__What to do__: Rewrite the material below, replacing every "screenshot" with "image" and leaving everything else unchanged. Leave the pictures out of your answer.
** START OF Supplied information **
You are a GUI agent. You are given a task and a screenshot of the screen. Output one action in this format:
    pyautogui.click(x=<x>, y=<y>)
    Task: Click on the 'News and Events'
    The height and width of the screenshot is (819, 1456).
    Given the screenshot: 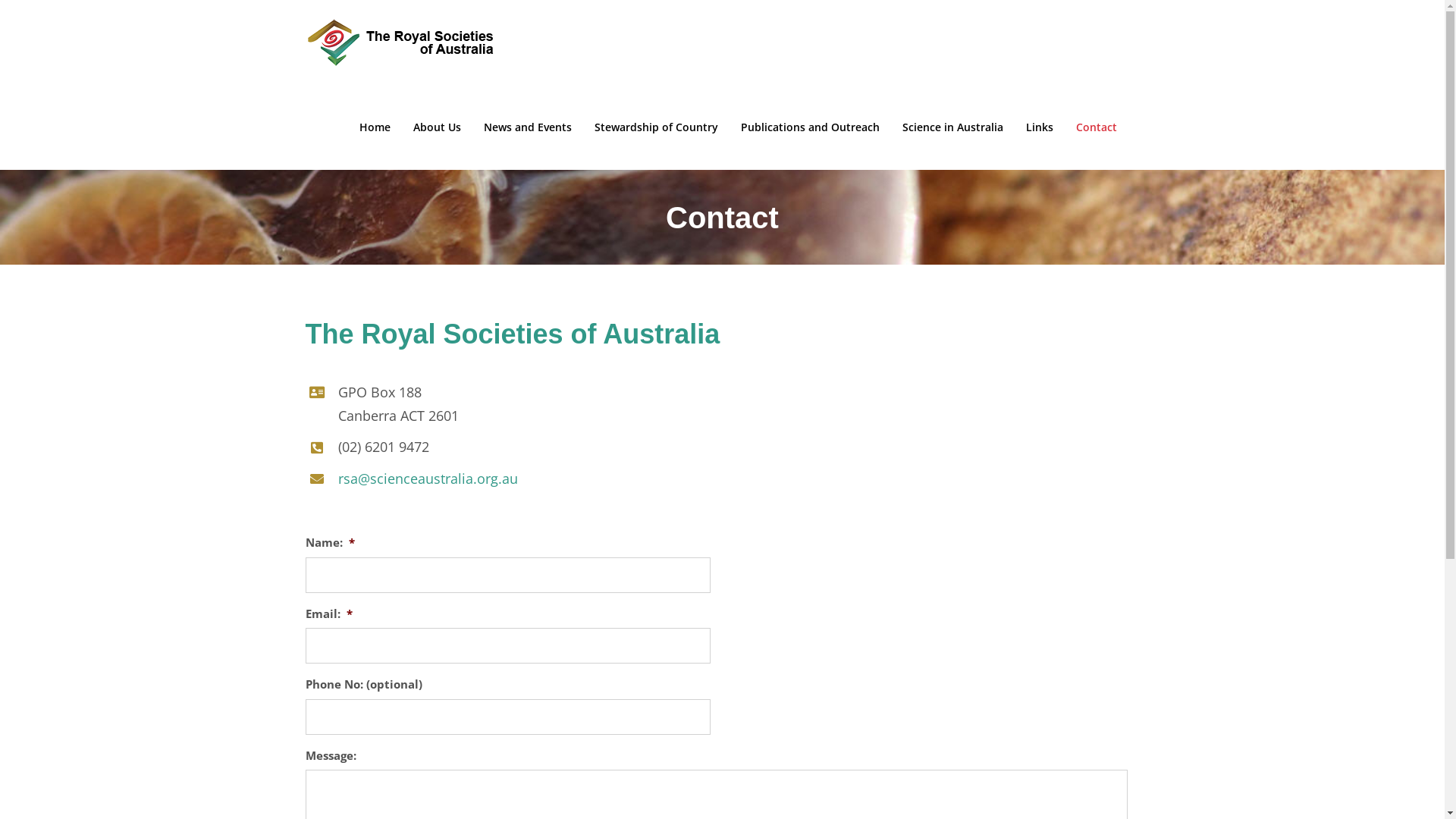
** END OF Supplied information **
__Task answer__:
You are a GUI agent. You are given a task and a image of the screen. Output one action in this format:
    pyautogui.click(x=<x>, y=<y>)
    Task: Click on the 'News and Events'
    The height and width of the image is (819, 1456).
    Given the image: 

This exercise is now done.